First of all, I read Host. I’m not going to get into the whole Stephenie Meyer-bashing thing because I find it rather boring. It boils down, I think, to this: if the story is gripping enough to you, you might notice the writing flaws but you won’t put it down. If it’s not, then you’re not really in its audience so why spend time griping?

I’ve never had a problem picking up a “dessert book” once in a while. I love deep nourishing reads (I re-read Angle of Repose this month as well, and will have something to say about that later), but I like engrossing, plot-heavy quick reads occasionally as well. And Host was one of these. I read it quite quickly and am not ashamed to say that I enjoyed it. I like a little sci-fi now and then, and the whole concept was interesting to me. I especially liked pondering the effect that bodies can have on personalities (which Meyer really doesn’t get into until right near the end), a topic which has been major in my life as I have dealt with illness. So what’s not to like? Engrossing story, thought-provoking concepts. I’m glad I read it.
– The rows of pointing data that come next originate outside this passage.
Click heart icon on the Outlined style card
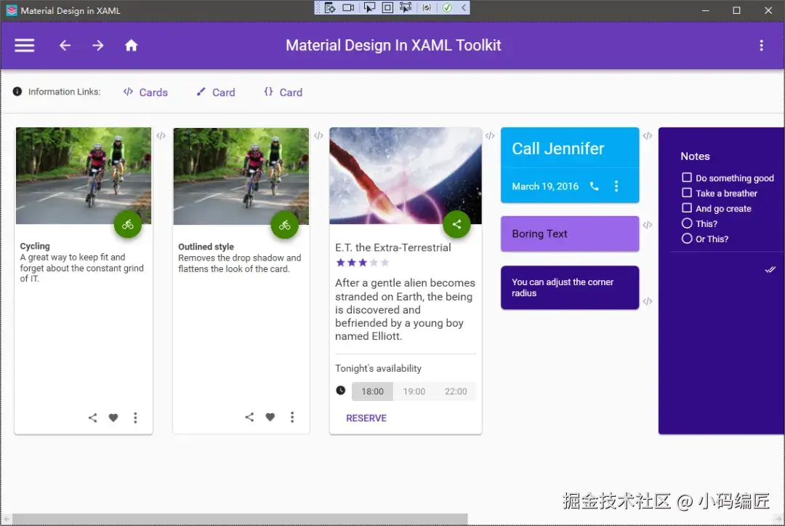Screen dimensions: 785x526 (270, 417)
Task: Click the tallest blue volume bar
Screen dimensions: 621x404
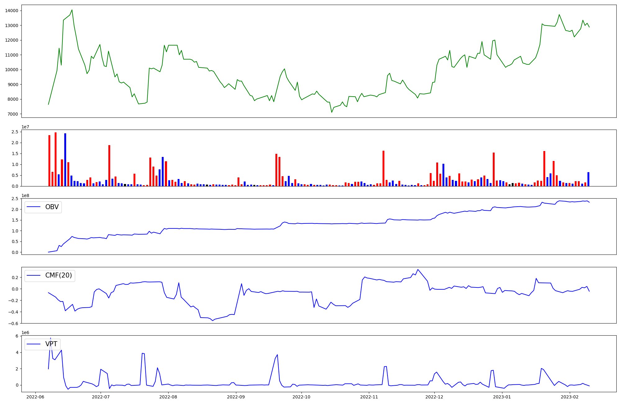Action: (x=65, y=159)
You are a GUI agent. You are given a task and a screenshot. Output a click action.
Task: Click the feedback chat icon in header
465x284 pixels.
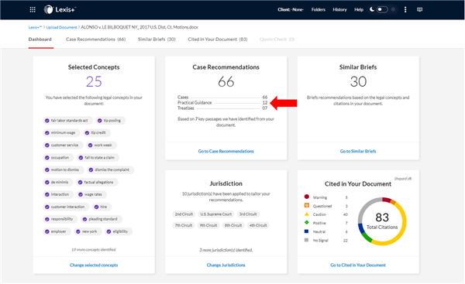point(419,10)
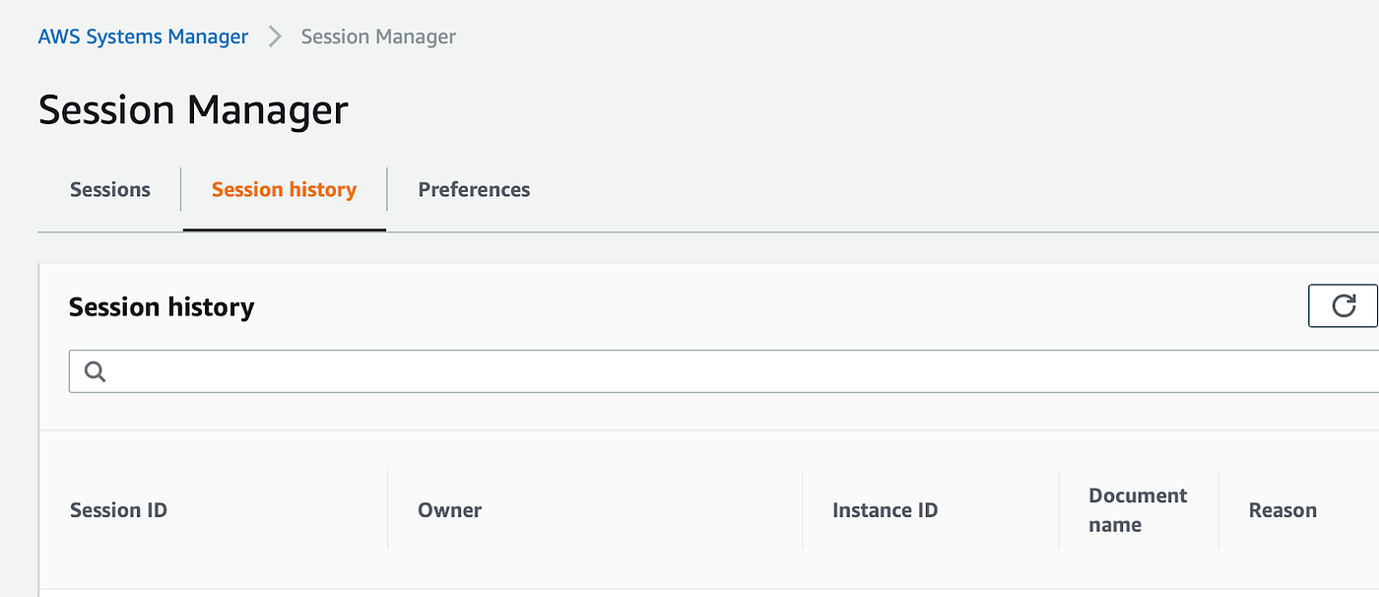
Task: Open the AWS Systems Manager breadcrumb link
Action: [x=143, y=37]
Next we come to Ann Patchett’s Truth and Beauty. A friend recommended it long ago and I finally got to it (memoir isn’t one of my favorite genres) because I just sort of stumbled on it at the library. It was very interesting reading, the story of a friendship between Patchett, a novelist, and her friend Lucy Greaves, a poet and memoirist. Lucy was a fascinating person both because of her poetic nature and her struggle to go through life with a distorted face (due to a brush with cancer in her childhood). The story gets gradually more depressing as it goes along (Lucy died as a result of a heroin OD) but I found myself reaching for a pen to write down some gems from the text. Here are my favorites:

“While Lucy had discovered that she was different from all of the other children in her grade school because she was sick and was different from all the other children on the hospital’s cancer ward because she continued to survive . . . “
This sentence stuck out to me because I recognize that feeling of not fitting in with either group. I find that a tiny corner of me is reluctant to get well. What about all the sick people I leave behind? Am I no longer welcome in their club? How can I talk to them anymore if I’m well? It’s sort of like being nine months pregnant and running into someone who used to be a companion in infertility—and she’s still infertile, and there’s your big belly staring her in the face. I find a small sense of loss about not being one of the “sick ladies in the ward” anymore. I have enjoyed new levels of friendship with people I never would have known well at all had it not been for my long-lasting (“chronic”) illness. If I get all the way well, for good, will they feel betrayed by me? Will I lose what I had with them?

“I’ve never met ‘Bob,’ yet I always have this strange compulsion to put his name in quotation marks.” (p. 98) This was about a guy that her friend was dating. I imagine it’s sort of related to saying “the Donald.” I have so felt this way about people my friends have dated (or married!). I wonder if there’s anyone out there who feels that way about me? (“So, Roger, how’s ‘Darlene’ doing?”)

“Cynicism, which is rarely more than a symptom of inflated ego anyway” p. 96.

On looking at people who had/have it much worse than you (i. e. Holocaust) in order to make yourself feel better: “It isn’t possible to use the death of six million to make oneself feel lucky, because after a while the enormity of that pain simply replaces your own, making it different and in no way better” (93)

“I have a very pure image of my own [deceased] father, one that is almost a myth. It has more to do with me than with him” (p. 35). This one so reminds me of my own feelings about my deceased mother. It's embarrassing when I realize how much of missing her is about me and not her. It makes me uncomfortable as a mom, too. If I were to die, would my kids miss ME or just themselves with me? Maybe it doesn't make much difference, but it hurts a little. I guess all relationships really are a product of the stories we tell ourselves about them.